Newer, More Effective Anti­cancer Drugs Increase Toxicity, Requiring Individualized Approach to Therapy

The FDA approval of new drugs for advanced solid tumors is relying heavily on demonstration of increased survival duration in phase 3 clinical trials. Most trials, however, are not designed to detect differences in quality of life (QOL) or in toxicity levels. A new meta-analysis reviewed pivotal clinical trials that have led to FDA approval of new anticancer drugs focusing on QOL outcomes in 3 areas—treatment-related differences in grade 3 or 4 adverse events (AEs), treatment discontinuation, and toxic deaths (Niraula S, et al. J Clin Oncol. 2012;30:3012-3019).

This meta-analysis included 38 randomized controlled trials of targeted drugs or chemotherapeutic drugs ap­proved by the FDA for the treatment of cancer in the United States between 2000 and 2010, excluding supportive care drugs. Overall, the newer drugs had greater odds of resulting in toxic deaths than the comparator therapy of nontargeted drugs (odds ratio [OR], 1.40; 95% confidence interval [CI], 1.15-1.70; P <.001) and greater odds of treatment discontinuation (OR, 1.33; 95% CI, 1.22-1.45; P <.001). Grade 3 or 4 AEs, especially nonhematologic AEs (eg, diarrhea, skin reactions, and neuropathy), were more common with the newer agents (OR, 1.52; 95% CI, 1.35-1.71; P <.001).

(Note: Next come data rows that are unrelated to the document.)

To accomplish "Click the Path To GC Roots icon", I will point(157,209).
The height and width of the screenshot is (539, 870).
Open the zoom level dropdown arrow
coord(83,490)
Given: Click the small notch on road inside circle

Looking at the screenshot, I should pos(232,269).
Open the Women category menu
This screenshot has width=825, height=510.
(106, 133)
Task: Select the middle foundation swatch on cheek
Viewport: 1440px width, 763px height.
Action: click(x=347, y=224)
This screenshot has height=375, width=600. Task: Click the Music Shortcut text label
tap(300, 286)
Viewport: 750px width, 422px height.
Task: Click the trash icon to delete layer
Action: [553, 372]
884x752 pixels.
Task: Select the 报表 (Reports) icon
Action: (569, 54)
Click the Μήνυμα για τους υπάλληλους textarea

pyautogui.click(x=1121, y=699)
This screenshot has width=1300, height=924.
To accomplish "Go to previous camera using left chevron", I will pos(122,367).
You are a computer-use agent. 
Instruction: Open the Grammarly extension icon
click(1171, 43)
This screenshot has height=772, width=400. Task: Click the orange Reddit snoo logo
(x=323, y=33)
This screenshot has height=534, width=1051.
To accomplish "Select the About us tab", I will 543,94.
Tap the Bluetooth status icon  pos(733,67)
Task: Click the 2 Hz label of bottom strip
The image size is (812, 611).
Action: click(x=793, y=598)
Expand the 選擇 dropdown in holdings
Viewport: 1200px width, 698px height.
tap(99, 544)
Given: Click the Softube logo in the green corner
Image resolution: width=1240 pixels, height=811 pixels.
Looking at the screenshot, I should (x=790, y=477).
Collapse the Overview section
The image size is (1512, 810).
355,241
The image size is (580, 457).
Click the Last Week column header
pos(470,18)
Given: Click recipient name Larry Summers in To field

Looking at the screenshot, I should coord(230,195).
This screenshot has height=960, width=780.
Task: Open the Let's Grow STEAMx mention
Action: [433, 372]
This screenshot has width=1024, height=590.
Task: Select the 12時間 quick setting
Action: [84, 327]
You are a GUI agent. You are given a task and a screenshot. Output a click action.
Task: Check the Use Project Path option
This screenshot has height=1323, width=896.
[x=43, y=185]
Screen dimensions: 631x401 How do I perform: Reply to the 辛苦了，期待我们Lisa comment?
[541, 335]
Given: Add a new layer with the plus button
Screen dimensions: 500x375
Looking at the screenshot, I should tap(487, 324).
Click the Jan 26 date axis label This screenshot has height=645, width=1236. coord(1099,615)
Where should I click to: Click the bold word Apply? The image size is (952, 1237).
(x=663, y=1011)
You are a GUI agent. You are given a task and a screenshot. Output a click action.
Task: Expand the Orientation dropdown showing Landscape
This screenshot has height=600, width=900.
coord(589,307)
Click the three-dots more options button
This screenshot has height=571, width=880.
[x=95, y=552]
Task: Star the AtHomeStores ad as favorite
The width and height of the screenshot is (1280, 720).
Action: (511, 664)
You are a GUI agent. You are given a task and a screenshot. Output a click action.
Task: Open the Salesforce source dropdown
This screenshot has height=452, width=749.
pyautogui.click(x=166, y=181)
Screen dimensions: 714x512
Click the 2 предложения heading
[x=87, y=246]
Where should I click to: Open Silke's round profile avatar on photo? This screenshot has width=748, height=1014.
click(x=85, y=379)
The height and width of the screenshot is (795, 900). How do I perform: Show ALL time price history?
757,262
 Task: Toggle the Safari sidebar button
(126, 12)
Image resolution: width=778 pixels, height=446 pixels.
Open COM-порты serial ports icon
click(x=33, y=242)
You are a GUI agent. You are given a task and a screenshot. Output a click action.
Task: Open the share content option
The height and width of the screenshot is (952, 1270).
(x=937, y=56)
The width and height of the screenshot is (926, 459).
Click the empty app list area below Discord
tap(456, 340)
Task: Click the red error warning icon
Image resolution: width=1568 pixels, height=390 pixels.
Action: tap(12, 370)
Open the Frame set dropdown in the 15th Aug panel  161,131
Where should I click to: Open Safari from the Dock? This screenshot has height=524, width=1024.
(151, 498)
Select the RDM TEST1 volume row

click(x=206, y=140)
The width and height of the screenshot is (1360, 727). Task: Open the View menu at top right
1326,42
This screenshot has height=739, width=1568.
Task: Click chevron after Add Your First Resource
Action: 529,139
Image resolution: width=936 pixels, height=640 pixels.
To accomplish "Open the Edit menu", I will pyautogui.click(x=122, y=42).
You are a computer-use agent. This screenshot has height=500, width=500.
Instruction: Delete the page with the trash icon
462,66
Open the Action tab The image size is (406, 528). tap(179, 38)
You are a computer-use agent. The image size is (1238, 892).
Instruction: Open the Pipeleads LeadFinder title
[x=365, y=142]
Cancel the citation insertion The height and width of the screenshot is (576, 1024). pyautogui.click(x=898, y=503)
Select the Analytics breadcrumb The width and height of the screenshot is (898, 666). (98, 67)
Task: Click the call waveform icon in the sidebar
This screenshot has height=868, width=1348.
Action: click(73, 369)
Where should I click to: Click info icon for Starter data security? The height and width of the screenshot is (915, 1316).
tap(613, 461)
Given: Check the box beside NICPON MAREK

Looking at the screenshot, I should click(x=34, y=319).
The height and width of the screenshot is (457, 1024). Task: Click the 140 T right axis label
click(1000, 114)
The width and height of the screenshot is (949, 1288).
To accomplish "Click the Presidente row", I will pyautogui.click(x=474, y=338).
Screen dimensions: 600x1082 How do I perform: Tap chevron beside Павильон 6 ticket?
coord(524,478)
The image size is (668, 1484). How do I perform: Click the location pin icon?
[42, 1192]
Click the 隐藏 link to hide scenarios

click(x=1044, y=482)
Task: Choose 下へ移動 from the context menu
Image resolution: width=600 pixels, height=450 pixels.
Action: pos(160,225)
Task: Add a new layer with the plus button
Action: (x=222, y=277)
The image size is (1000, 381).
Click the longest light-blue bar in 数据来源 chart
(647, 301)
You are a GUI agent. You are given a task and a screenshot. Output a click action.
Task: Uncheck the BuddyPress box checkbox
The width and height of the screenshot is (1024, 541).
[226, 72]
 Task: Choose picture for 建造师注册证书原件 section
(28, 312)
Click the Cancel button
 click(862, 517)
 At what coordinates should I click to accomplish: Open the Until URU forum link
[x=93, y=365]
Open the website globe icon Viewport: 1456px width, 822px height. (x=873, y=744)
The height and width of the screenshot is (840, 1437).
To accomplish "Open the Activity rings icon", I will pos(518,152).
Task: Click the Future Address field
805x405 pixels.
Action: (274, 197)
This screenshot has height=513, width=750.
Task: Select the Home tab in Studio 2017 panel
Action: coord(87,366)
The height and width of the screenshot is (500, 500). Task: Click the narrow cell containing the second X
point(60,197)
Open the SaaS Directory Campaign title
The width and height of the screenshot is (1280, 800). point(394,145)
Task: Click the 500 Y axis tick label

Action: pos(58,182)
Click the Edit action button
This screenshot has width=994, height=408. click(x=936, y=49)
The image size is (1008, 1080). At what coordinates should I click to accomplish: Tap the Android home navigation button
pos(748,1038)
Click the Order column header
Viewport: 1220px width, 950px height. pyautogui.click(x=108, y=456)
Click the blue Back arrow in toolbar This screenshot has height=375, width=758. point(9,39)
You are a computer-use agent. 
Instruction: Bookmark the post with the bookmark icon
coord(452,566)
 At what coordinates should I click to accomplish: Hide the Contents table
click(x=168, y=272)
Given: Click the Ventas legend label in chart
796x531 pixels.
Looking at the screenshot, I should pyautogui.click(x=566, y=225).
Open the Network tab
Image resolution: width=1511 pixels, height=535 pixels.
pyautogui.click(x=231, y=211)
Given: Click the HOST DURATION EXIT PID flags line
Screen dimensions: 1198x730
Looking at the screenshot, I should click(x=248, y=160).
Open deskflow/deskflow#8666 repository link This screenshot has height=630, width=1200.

The increased toxicity was not limited to targeted drugs and applied to new chemotherapeutic agents as well. Indeed, targeted therapies are overall less toxic than chemotherapy; when targeted drugs used as monotherapies were compared with new chemotherapeutic agents, treatment discontinuation and hematologic toxicity rates were lower with the targeted agents. However, because patients in clinical practice are “less selected” than in clinical trials, the likelihood of newer therapy-related toxicity is greater in the real world than in a clinical trial, the investigators suggest. Therefore, they conclude, the use of newer agents and newer chemotherapy must be selective and individualized; oncologists must consider the health status of the individual patient when prescribing therapy with newer agents.